Private backgroundColor As Color = Color.White

Initially it is set to white, but the user can select different colors according to taste. I use the ColorDialog dialog to allow the user to do this:

Visual C#

backColorDialog = new ColorDialog();
backColorDialog.SolidColorOnly = true;
backColorDialog.Color = backgroundColor;
backColorDialog.ShowDialog();

Visual Basic

If backColorDialog Is Nothing Then
        backColorDialog = New ColorDialog()
        backColorDialog.SolidColorOnly = True
    End If
backColorDialog.Color = backgroundColor
backColorDialog.ShowDialog()

This dialog lets the user select a color:

Figure 4. Selecting a color

Once the user has selected the color, they can use it as the background for the image that is drawn as the background in the scaleBitmap method.

Previewing the Images

The user will want to see the images previewed as each is transferred. This is easily achieved by using a PictureBox component on the application form. We set the background color of the PictureBox to the selected background so that the previewed image looks as much like the transferred one as possible. The image on the PictureBox is set from the scaled image.

Visual C#

previewPictureBox.Image = dest;

Visual Basic

previewPictureBox.Image = dest

The only other thing that we have to do with the PictureBox is to make sure that its SizeMode property is set to Zoom, so that the preview image will fill the preview window exactly.

Showing the Progress

Another useful touch is a progress bar. If a large number of files are being transferred, the user will appreciate being given some indication of how far through the transfer the program has reached. We can calculate the amount of progress by dividing the number of files transferred so far by the total number of files that have been selected. This will give us a fraction we can multiply by 100 to generate a percentage value for the progress bar size.

Visual C#

loadProgressBar.Value = (int)(100 * ((float)fileCount / (float)noOfFiles));

Visual Basic

loadProgressBar.Value = (100 * (fileCount / noOfFiles))

Deadlock Difficulties

The program works well as it is, but it does have one problem. Sometimes the image transfer takes quite a while to complete. During this process, the error tracking provided by Visual Studio might decide that the program has stopped. It then throws an exception that causes the program to fail. Turning this exception off is not difficult; we need to find the "Exceptions" item (on the "Debug" menu item) and then set clear the "Thrown" box next to the ContextSwitchDeadlock exception, so that the dialog appears as below:

Figure 5. Turning off the ContextSwitchDeadlock exception

Once we have done this, the program will run correctly, even with very large transfers.

The Completed Program

The completed program works well. I have successfully transferred 127 pictures onto my Playstation Portable in a single go and I've found that I get lots more pictures on the machine — all 127 fitted into 3.7 MB. However, there are a number of enhancements you might like to consider.

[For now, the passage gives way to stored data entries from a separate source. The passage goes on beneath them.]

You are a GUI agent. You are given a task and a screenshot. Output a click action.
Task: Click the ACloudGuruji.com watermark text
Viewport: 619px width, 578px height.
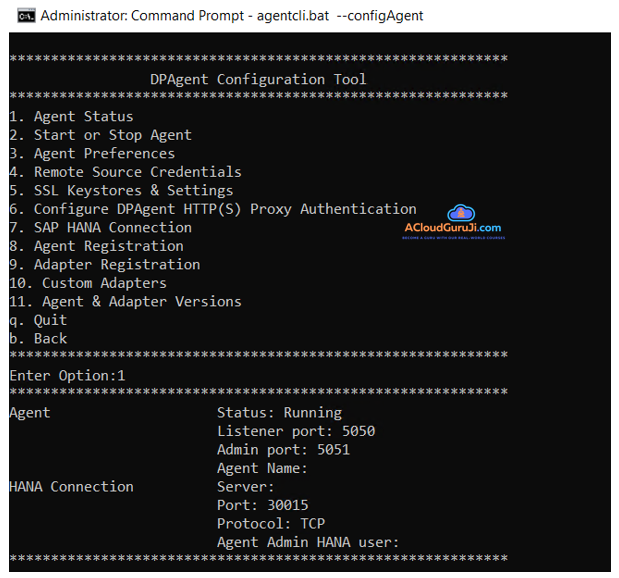click(453, 229)
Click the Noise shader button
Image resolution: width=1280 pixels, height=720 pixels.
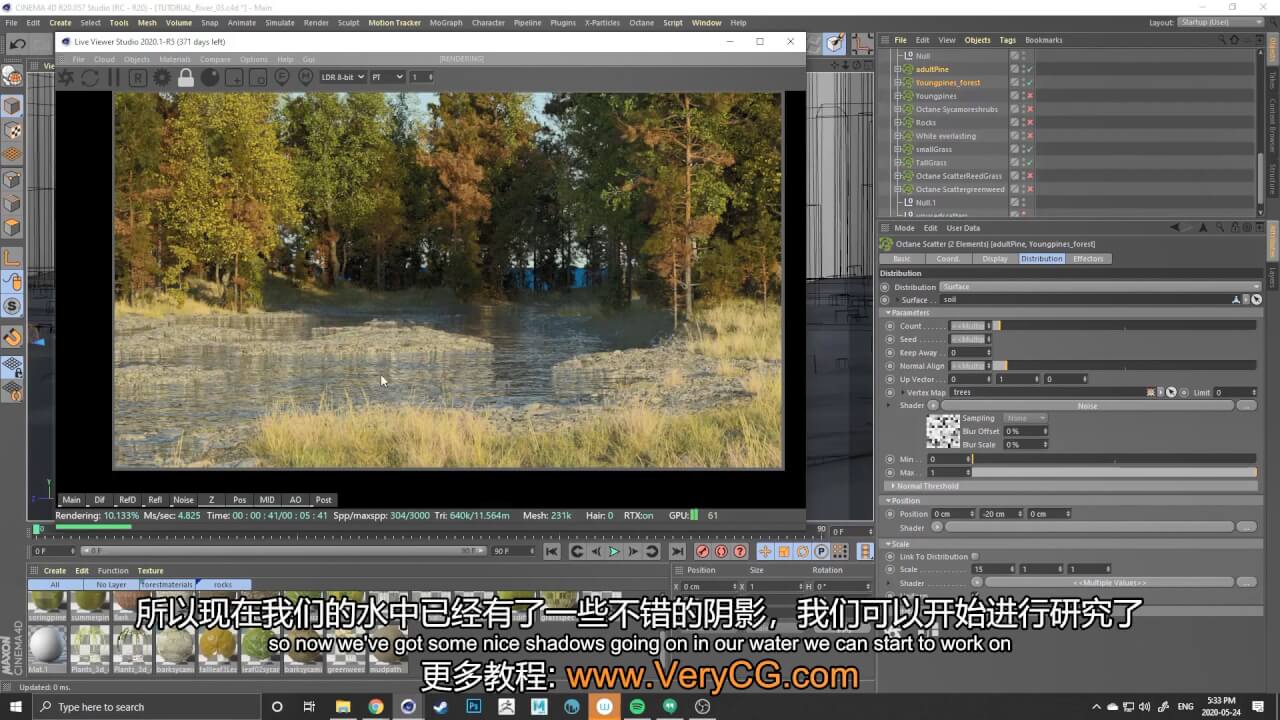(1086, 406)
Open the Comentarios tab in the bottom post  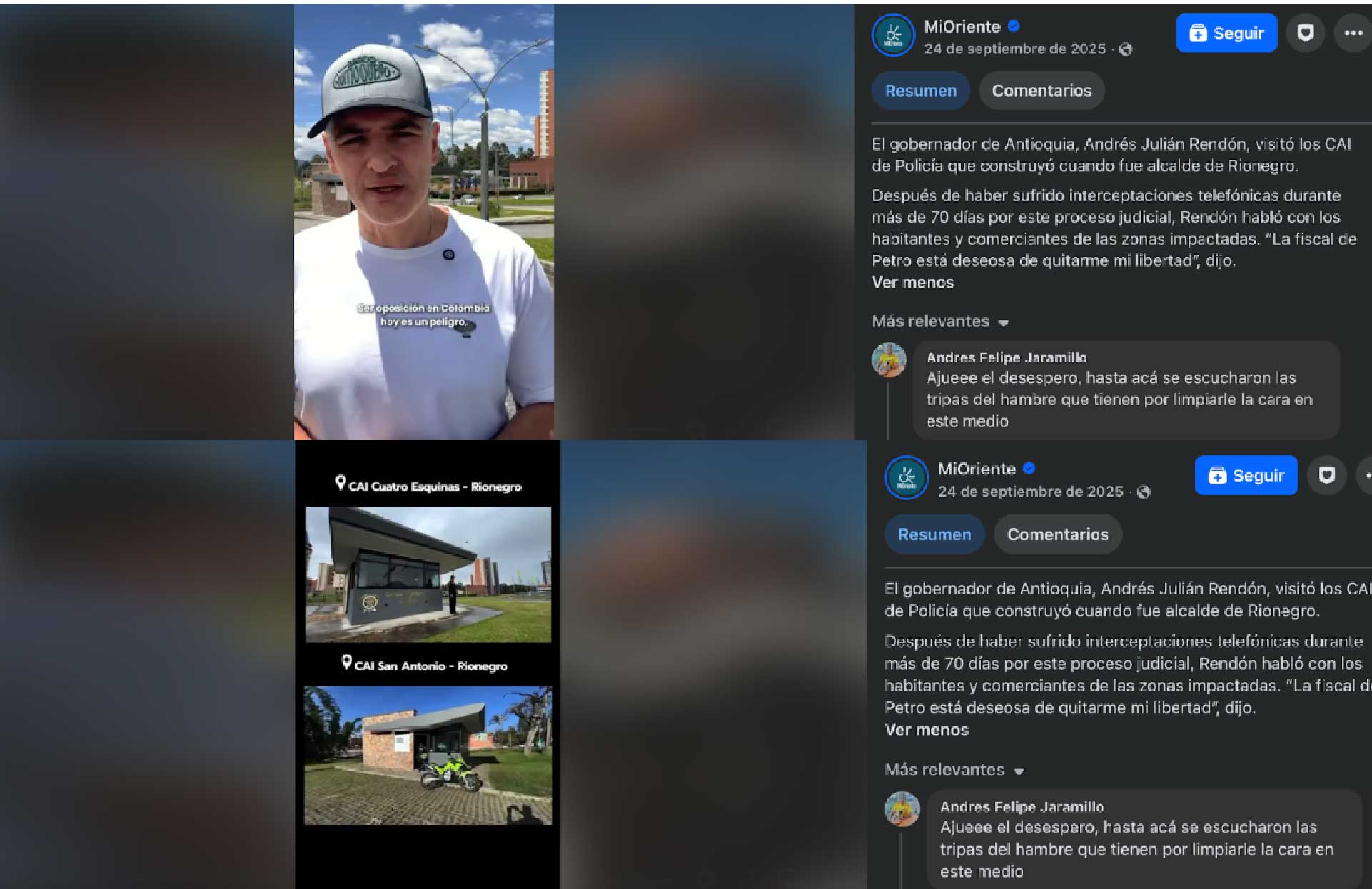(x=1058, y=534)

Automatic Playstation Portable Detection

The Playstation Portable has a very distinctive file arrangement on its storage device. In fact you must put your pictures into the \PSP\PHOTO directory or they will not be displayed (use the path in Figure 1 as an example). It would be possible for the program to be made to check through each of the drives on the system, automatically find a PSP device, and configure itself appropriately.

Drag-and-Drop Image Transfer

Rather than pick the images from a file dialog, the program could be made to accept files that are dropped onto the form. It could then scale and transfer those.

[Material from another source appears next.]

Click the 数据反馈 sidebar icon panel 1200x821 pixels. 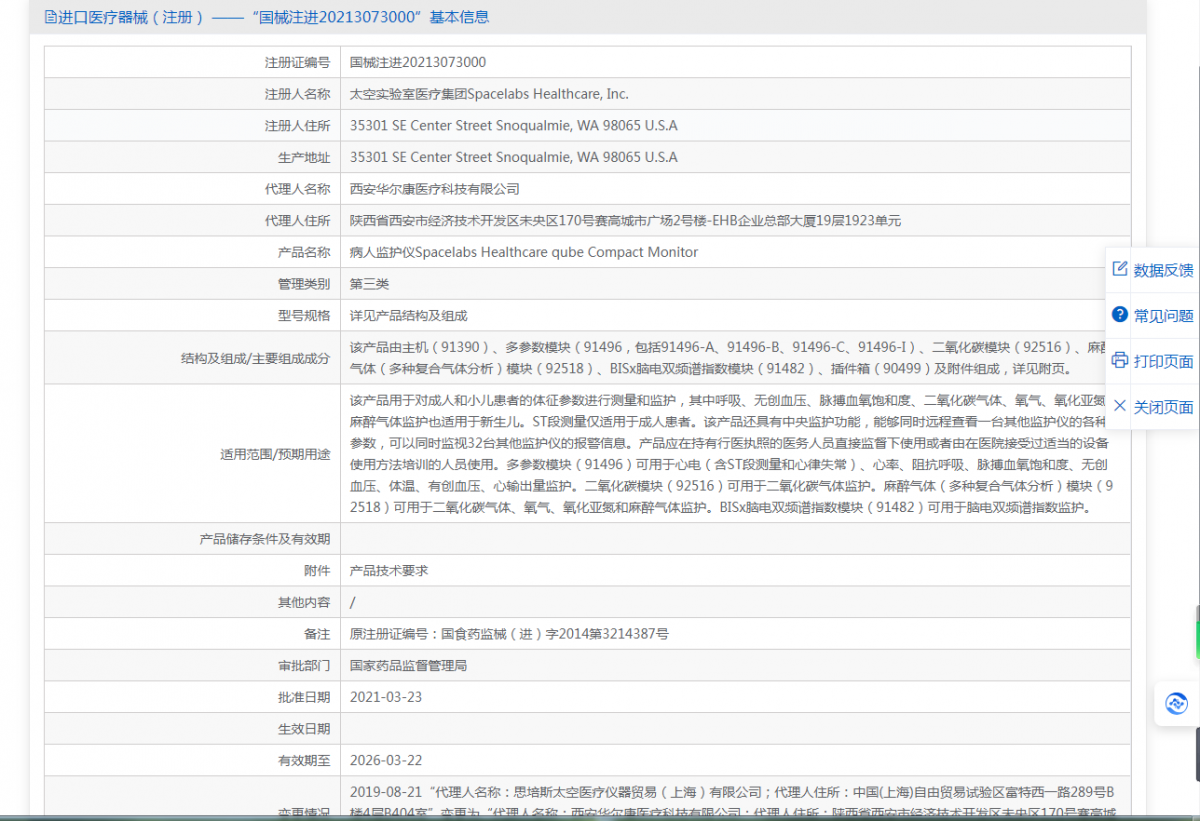click(1150, 269)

Automatic Landscape/Portrait Rotation

The Smartphone has a portrait format display: It is higher than it is wide, which is in contrast to most pictures (which are landscape). This means that the program as written will not make the best use of the screen. It would be useful if pictures could be rotated as they are transferred, so that they fill as much of the display as possible. Alternatively the user could be given the option for all Smartphone pictures to be rotated before transfer, so that they can be shown to best effect.